Each line below that holds the word "Given" counts once. Say how many such lines there are, and no more.

Content starts

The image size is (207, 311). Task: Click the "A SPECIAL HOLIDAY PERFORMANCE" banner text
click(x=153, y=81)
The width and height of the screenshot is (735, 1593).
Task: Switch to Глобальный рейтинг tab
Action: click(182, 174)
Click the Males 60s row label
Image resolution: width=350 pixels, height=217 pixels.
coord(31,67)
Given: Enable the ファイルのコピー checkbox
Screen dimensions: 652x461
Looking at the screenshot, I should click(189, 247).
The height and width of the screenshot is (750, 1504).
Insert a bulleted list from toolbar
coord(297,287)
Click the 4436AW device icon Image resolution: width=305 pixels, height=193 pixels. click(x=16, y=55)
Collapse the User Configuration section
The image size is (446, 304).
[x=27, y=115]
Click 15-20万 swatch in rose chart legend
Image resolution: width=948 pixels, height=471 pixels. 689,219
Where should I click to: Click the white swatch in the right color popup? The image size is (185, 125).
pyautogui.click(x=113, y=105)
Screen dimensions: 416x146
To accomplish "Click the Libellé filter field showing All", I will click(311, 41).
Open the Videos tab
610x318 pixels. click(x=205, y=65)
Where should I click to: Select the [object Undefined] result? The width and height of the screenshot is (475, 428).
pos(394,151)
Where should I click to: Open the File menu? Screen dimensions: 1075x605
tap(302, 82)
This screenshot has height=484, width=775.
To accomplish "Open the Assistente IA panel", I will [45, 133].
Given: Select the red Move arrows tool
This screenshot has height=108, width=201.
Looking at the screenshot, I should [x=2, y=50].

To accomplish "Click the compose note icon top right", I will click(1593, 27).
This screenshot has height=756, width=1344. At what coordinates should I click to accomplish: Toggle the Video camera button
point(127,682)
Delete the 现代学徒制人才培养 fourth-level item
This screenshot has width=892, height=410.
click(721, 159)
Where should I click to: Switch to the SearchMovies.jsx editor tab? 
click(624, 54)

Content ends

▶ [EXERCISE SOLUTION] 2